Data from a source:
>> start
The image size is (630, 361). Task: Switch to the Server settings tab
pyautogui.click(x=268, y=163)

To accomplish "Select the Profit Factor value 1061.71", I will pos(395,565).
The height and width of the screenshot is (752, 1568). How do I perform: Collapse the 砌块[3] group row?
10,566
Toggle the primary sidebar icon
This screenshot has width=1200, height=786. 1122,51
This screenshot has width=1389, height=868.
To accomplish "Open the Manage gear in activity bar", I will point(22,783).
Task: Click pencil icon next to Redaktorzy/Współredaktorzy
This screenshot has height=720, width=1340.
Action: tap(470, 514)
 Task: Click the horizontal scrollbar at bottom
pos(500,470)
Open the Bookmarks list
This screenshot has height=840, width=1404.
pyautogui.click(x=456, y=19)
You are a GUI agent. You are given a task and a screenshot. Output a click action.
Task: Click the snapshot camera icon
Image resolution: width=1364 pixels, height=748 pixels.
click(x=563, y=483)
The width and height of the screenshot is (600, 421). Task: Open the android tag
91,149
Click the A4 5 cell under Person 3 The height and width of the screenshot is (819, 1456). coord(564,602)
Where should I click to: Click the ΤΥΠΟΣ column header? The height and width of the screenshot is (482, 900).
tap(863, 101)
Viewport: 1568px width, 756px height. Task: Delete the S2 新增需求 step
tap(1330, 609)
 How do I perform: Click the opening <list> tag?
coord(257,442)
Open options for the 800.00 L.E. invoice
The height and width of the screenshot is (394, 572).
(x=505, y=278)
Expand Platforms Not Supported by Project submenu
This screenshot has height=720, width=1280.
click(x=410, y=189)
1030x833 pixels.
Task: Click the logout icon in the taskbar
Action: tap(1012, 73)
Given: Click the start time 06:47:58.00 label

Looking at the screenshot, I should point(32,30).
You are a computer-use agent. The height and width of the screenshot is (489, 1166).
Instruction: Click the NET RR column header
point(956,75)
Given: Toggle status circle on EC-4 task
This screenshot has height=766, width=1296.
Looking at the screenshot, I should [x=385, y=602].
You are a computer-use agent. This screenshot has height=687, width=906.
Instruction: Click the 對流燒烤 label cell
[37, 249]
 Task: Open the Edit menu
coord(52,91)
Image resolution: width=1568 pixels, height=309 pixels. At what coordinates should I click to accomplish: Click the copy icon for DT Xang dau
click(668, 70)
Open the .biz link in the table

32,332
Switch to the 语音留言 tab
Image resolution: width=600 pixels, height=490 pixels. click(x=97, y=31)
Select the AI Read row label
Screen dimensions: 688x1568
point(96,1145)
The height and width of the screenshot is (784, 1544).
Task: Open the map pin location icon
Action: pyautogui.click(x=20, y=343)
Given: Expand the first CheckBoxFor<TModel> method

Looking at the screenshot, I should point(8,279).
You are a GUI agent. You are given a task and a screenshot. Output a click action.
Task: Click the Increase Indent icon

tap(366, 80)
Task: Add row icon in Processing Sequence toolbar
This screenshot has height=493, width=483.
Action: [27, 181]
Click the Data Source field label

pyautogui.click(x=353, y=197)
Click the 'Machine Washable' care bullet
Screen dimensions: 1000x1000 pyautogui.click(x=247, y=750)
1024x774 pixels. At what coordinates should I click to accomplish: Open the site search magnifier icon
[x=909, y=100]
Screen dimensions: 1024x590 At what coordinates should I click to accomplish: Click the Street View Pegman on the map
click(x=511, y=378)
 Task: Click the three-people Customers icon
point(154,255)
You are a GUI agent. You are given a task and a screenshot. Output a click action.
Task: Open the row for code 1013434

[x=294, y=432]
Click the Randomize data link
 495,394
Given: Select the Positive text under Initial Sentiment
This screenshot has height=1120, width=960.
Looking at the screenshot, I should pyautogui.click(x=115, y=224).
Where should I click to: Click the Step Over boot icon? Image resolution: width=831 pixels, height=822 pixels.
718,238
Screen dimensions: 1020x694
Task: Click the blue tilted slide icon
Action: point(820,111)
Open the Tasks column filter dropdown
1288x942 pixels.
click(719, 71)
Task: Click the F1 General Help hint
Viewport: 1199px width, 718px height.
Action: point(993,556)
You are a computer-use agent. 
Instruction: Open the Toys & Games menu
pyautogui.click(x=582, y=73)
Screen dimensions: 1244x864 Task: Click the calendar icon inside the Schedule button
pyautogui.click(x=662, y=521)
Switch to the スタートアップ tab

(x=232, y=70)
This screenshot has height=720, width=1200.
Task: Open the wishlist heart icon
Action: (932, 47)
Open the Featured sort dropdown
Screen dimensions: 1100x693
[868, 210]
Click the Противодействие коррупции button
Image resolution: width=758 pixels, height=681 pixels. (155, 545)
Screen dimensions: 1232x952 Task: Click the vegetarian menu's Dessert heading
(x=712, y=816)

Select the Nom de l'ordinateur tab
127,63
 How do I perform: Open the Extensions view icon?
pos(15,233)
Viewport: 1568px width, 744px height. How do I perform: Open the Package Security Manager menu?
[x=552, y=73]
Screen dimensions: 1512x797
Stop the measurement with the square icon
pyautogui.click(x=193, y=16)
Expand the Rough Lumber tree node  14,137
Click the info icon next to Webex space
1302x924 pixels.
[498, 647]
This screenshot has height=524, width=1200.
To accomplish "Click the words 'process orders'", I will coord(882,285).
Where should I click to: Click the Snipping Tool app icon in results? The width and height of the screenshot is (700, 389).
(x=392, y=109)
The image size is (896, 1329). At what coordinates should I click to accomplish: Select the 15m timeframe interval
>> end
_Problem description:_
Copy out, character for character, the lines in the data above from the one containing "How do I perform: Click" up to and including the one containing "Action: pyautogui.click(x=20, y=343)".

_Task solution:_
 How do I perform: Click the opening <list> tag?
coord(257,442)
Open options for the 800.00 L.E. invoice
The height and width of the screenshot is (394, 572).
(x=505, y=278)
Expand Platforms Not Supported by Project submenu
This screenshot has height=720, width=1280.
click(x=410, y=189)
1030x833 pixels.
Task: Click the logout icon in the taskbar
Action: tap(1012, 73)
Given: Click the start time 06:47:58.00 label

Looking at the screenshot, I should point(32,30).
You are a computer-use agent. The height and width of the screenshot is (489, 1166).
Instruction: Click the NET RR column header
point(956,75)
Given: Toggle status circle on EC-4 task
This screenshot has height=766, width=1296.
Looking at the screenshot, I should [x=385, y=602].
You are a computer-use agent. This screenshot has height=687, width=906.
Instruction: Click the 對流燒烤 label cell
[37, 249]
 Task: Open the Edit menu
coord(52,91)
Image resolution: width=1568 pixels, height=309 pixels. At what coordinates should I click to accomplish: Click the copy icon for DT Xang dau
click(668, 70)
Open the .biz link in the table

32,332
Switch to the 语音留言 tab
Image resolution: width=600 pixels, height=490 pixels. click(x=97, y=31)
Select the AI Read row label
Screen dimensions: 688x1568
point(96,1145)
The height and width of the screenshot is (784, 1544).
Task: Open the map pin location icon
Action: pyautogui.click(x=20, y=343)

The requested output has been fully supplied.